* **Work task**: Each line from the one bearing "Given: Open the Ver completa gazette link" through the last line of the entries below should be returned exactly, with pictures left out.

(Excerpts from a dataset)

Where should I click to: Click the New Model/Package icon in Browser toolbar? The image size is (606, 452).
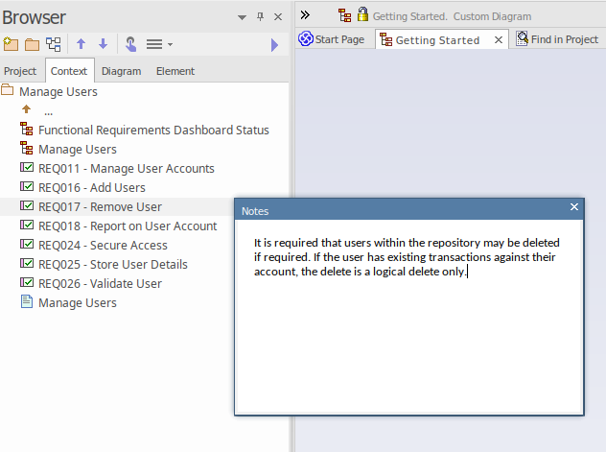click(11, 44)
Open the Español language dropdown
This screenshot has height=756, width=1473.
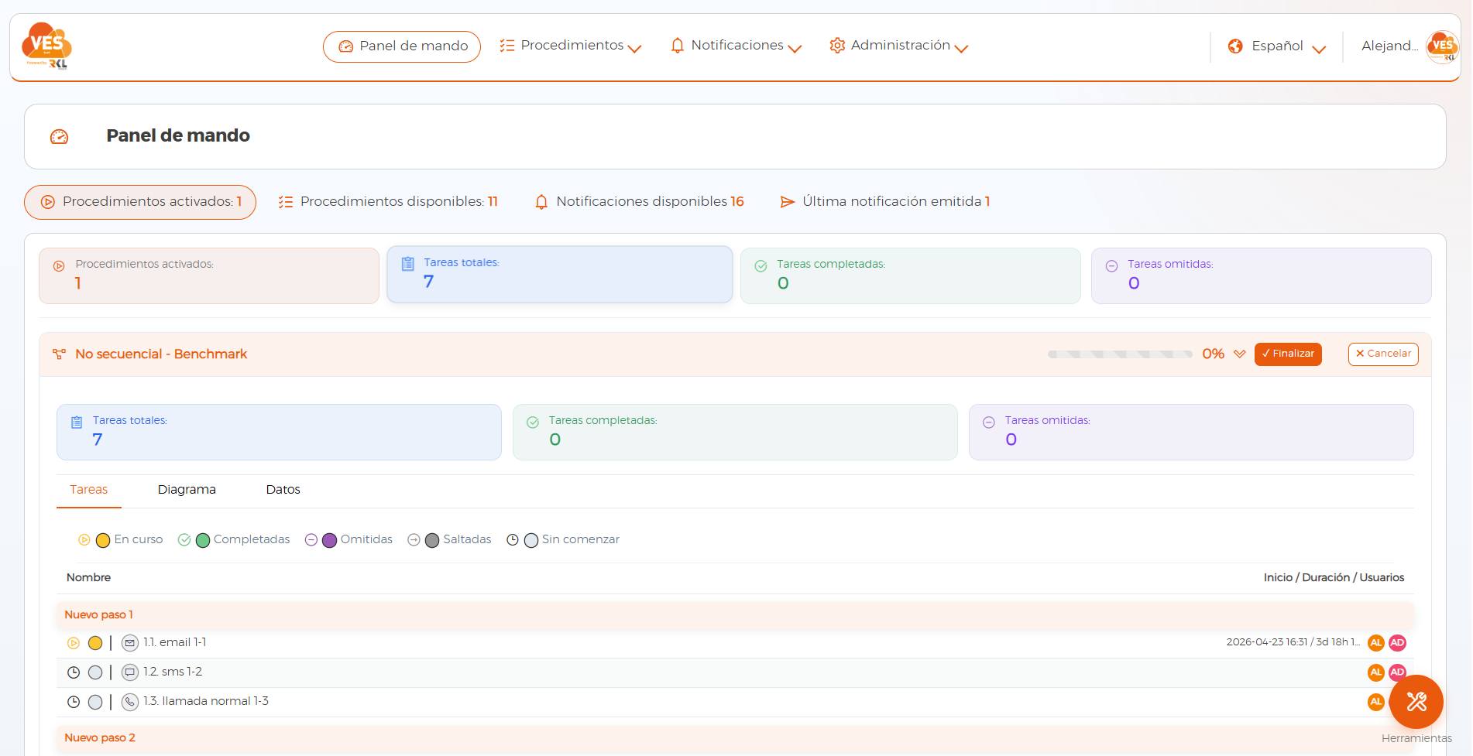click(x=1277, y=46)
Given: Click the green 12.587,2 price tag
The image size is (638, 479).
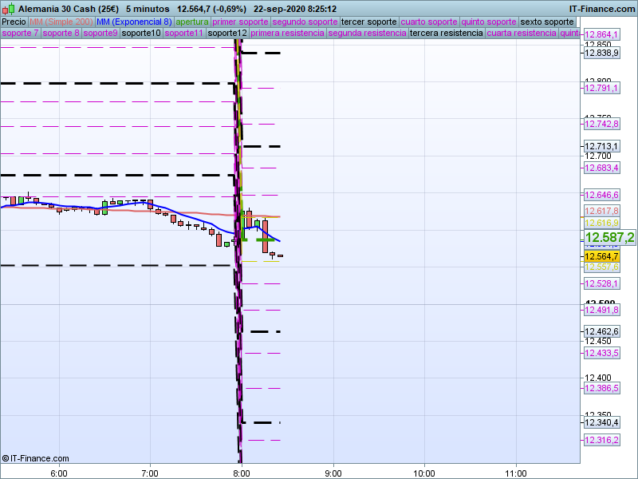Looking at the screenshot, I should pos(609,237).
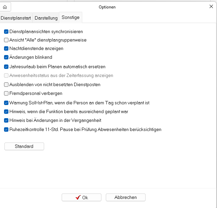Check Ausblenden von nicht besetzten Dienstposten
Screen dimensions: 217x208
pyautogui.click(x=6, y=85)
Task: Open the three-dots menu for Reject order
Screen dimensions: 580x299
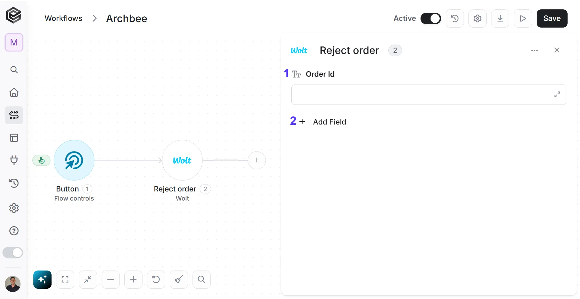Action: coord(535,50)
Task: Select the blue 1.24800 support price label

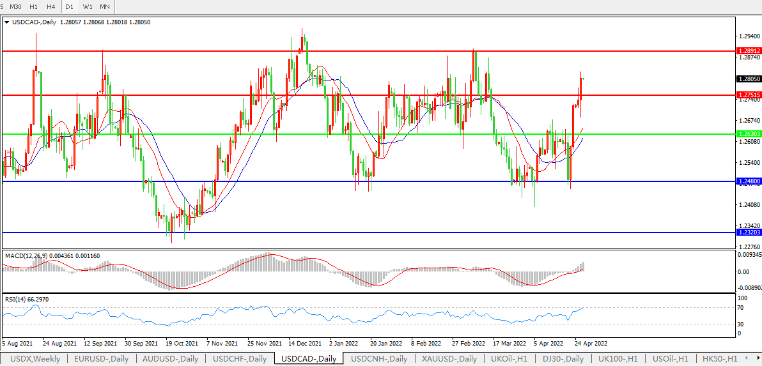Action: click(748, 181)
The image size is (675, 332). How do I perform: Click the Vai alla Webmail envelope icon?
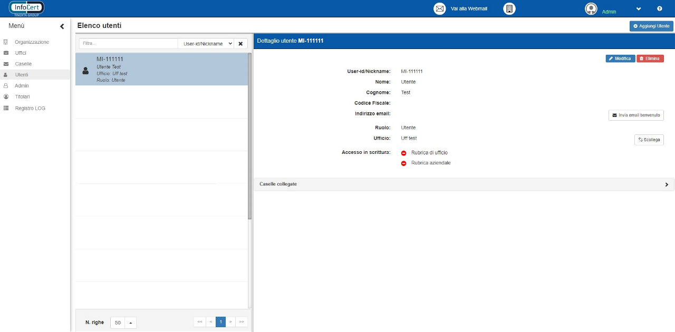pyautogui.click(x=439, y=9)
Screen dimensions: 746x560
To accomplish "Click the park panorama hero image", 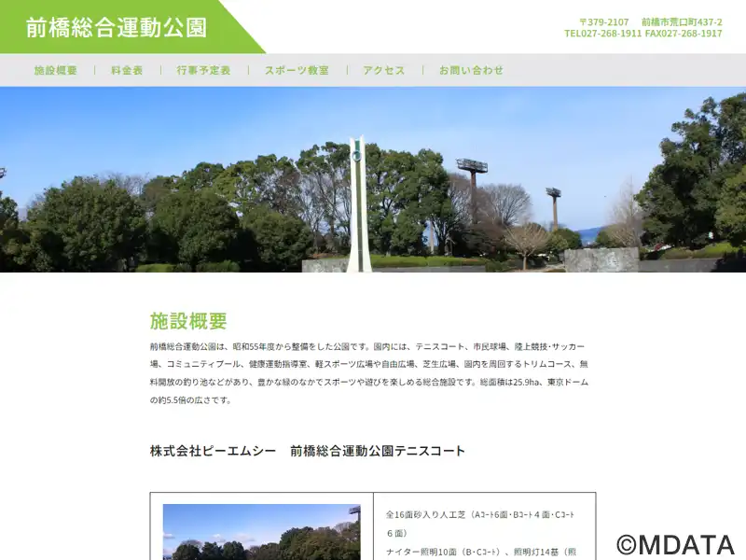I will click(373, 179).
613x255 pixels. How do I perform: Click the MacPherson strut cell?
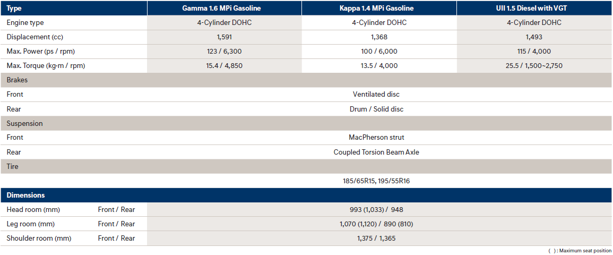tap(376, 138)
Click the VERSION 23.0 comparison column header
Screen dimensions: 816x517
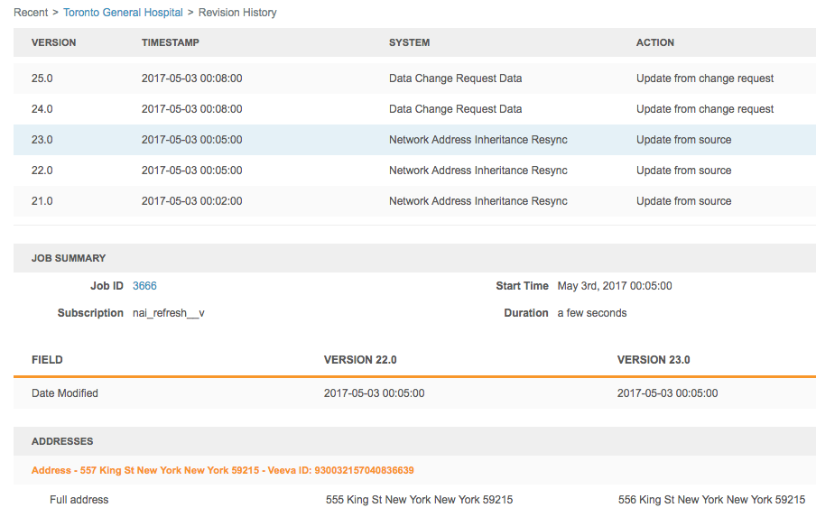654,360
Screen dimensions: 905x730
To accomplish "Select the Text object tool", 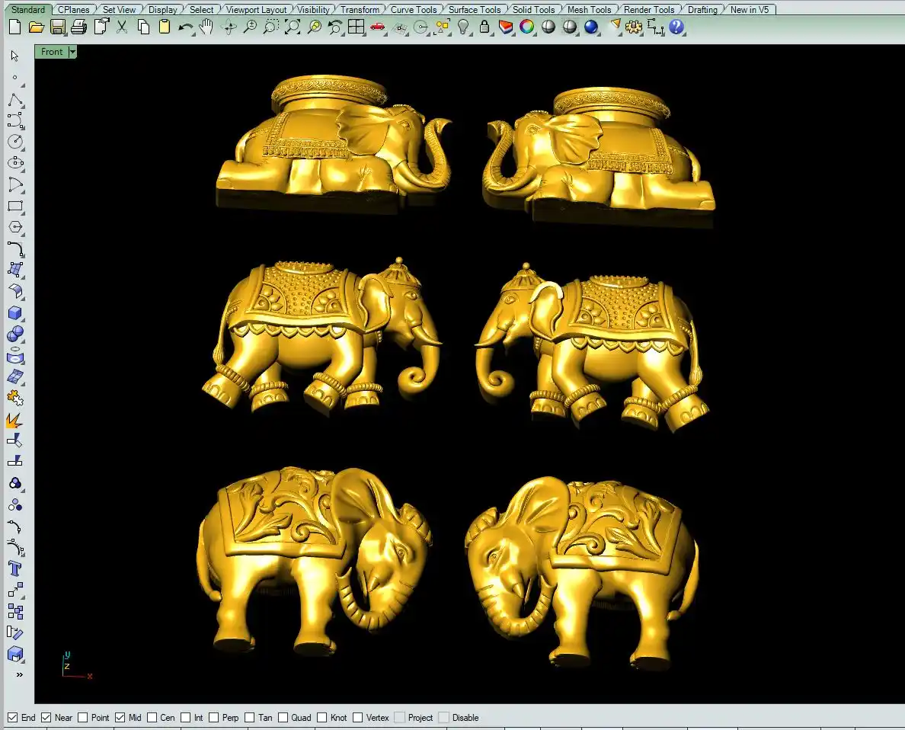I will click(15, 568).
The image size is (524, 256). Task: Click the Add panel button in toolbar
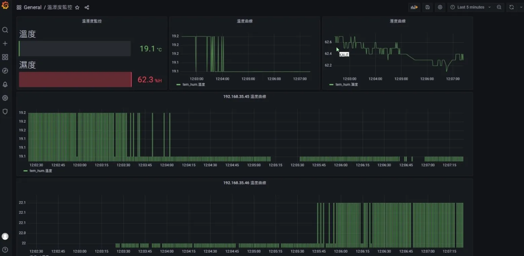(x=414, y=7)
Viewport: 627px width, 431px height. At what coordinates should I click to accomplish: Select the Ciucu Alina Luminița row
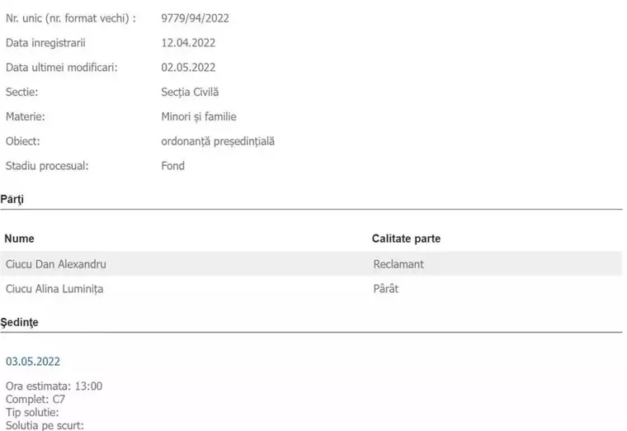click(x=54, y=289)

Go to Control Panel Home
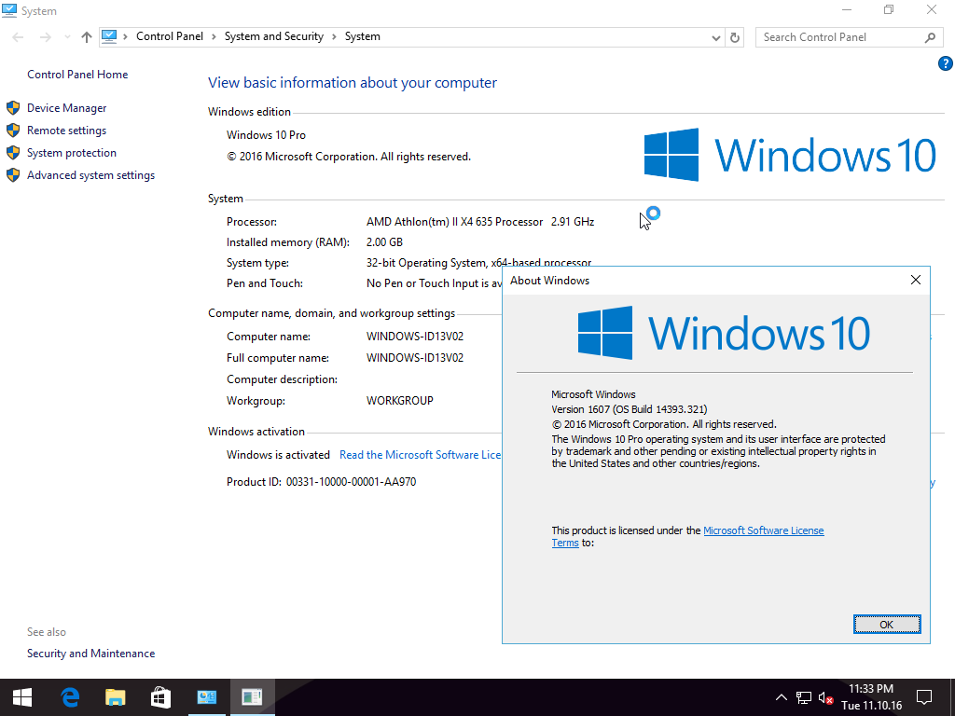(x=77, y=75)
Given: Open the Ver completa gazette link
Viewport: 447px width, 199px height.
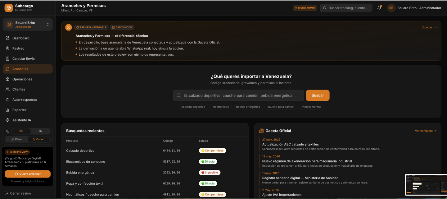Looking at the screenshot, I should tap(426, 131).
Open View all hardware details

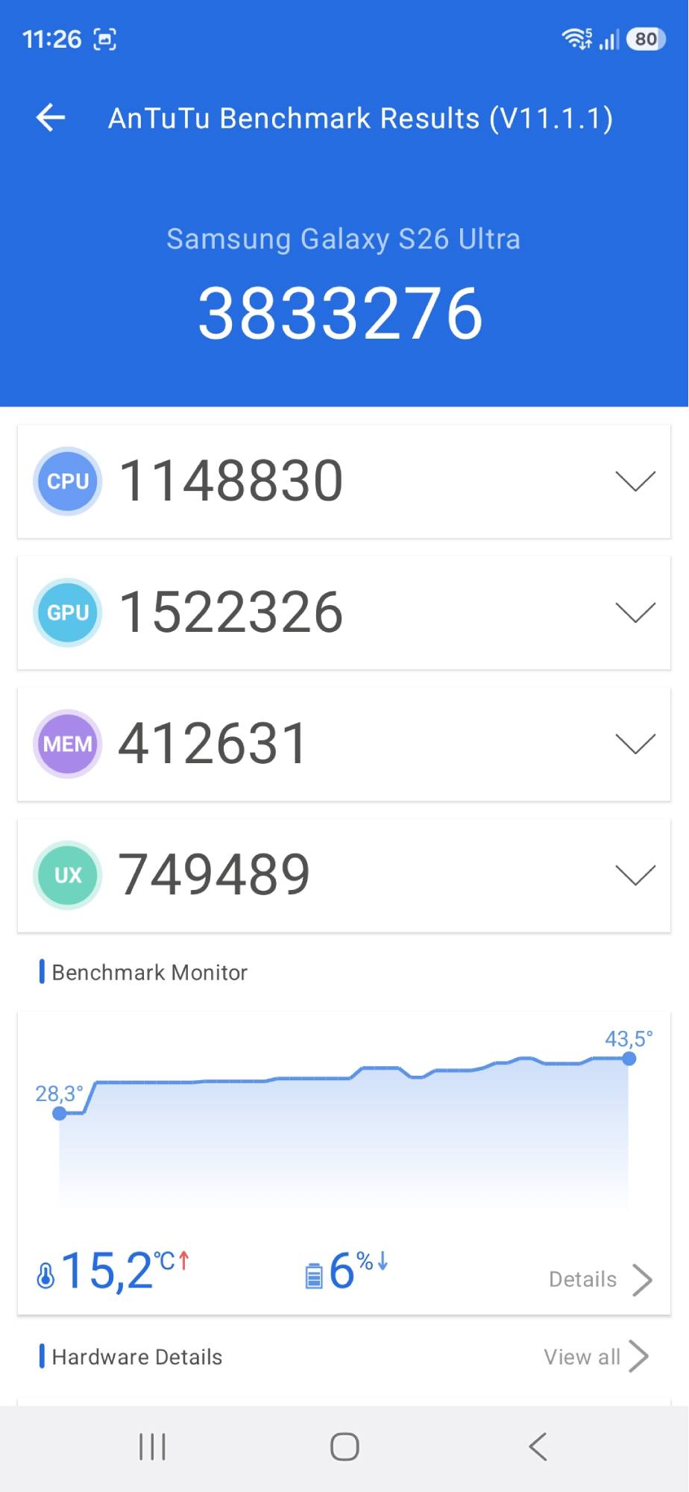[595, 1357]
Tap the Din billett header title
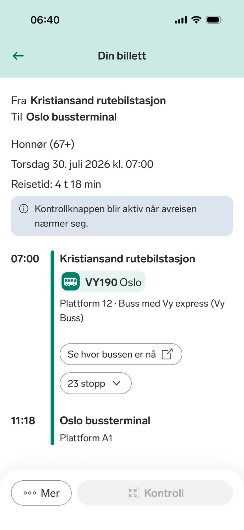 122,56
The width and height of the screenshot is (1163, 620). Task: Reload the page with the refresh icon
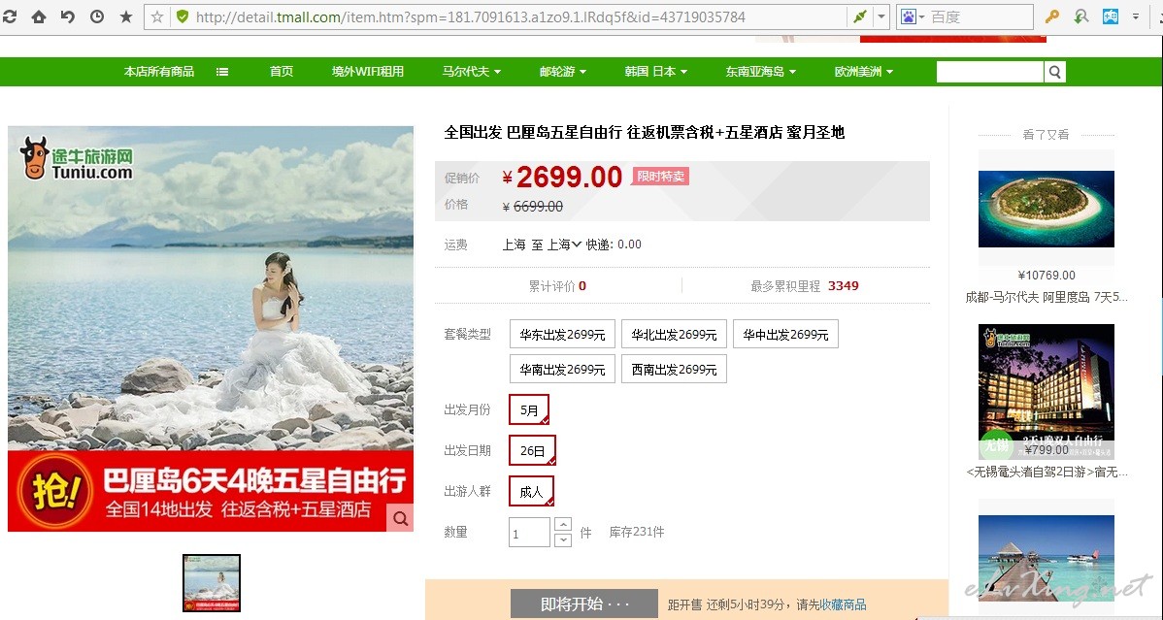point(9,16)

* **Expected answer**:
Given: Open the Ver completa gazette link
Viewport: 447px width, 199px height.
Looking at the screenshot, I should tap(426, 131).
Open View all hardware details

[595, 1357]
Tap the Din billett header title
 122,56
The width and height of the screenshot is (1163, 620). Task: Reload the page with the refresh icon
point(9,16)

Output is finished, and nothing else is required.